- O Ibovespa fechou em alta de 1,12% nesta sexta-feira (10), aos 197.324 pontos, atingindo o terceiro recorde consecutivo.
- Na semana, o índice avançou 4,93%, impulsionado pelo fluxo de capitais estrangeiros após o cessar-fogo entre Estados Unidos, Israel e Irã.
- O movimento semanal ficou entre os maiores do ano, sendo o segundo maior ganho.
- O dólar caiu 1,02%, fechando a R$ 5,01, com o ambiente externo positivo.
- O IPCA de março subiu 0,88%, acima das expectativas, segundo o IBGE; negociações sobre o cessar-fogo devem continuar neste final de semana.
O Ibovespa fechou em alta nesta sexta-feira (10) e atingiu seu terceiro recorde consecutivo, com ganho de 1,12% e leitura em 197.324 pontos. O pregão encerrou impulsionado pela entrada de fluxo estrangeiro contido no ambiente de menor aversão a risco, associado ao cessar-fogo entre EUA, Israel e Irã.
Na semana, o índice avança 4,93%, o segundo maior ganho semanal do ano para o principal indicador da B3. O movimento reflete expectativas de avanços nas negociações entre as partes envolvidas no conflito, bem como o impacto positivo sobre o cenário de commodities e juros no curto prazo.
O câmbio também acompanhou o reequilíbrio global, com o dólar caindo 1,02% frente ao real e fechando a R$ 5,01. Operadores lembram que as negociações entre EUA e Irã devem ganhar intensidade neste fim de semana, com novas conversas previstas no Paquistão.

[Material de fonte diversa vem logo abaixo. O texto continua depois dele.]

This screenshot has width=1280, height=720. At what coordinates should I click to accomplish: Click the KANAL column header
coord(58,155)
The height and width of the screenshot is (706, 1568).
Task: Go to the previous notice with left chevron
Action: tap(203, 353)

Cessar-fogo e fluxo externo
Investidores seguem atentos ao desdobramento do acordo de cessar-fogo, cuja nova rodada de negociações está marcada para este fim de semana. A perspectiva de alívio nos conflitos alimenta o apetite por ativos de risco e favorece a performance das ações brasileiras.
Inflação de março
Internamente, o IPCA de março ficou em 0,88%, acima das expectativas. O resultado, divulgado pelo IBGE, superou a mediana das previsões coletadas pela Bloomberg, que era de 0,77%. Em 12 meses, a inflação acumulada chega a 4,14%.
Olhar externo
No exterior, delegações dos EUA e do Irã devem se reunir no Paquistão neste sábado. Enquanto isso, o tráfego no Estreito de Hormuz continua no centro das atenções, dada a importância estratégica da região para o suprimento global de petróleo. Economistas apontam que leituras de inflação podem ganhar intensidade caso o bloqueio permaneça.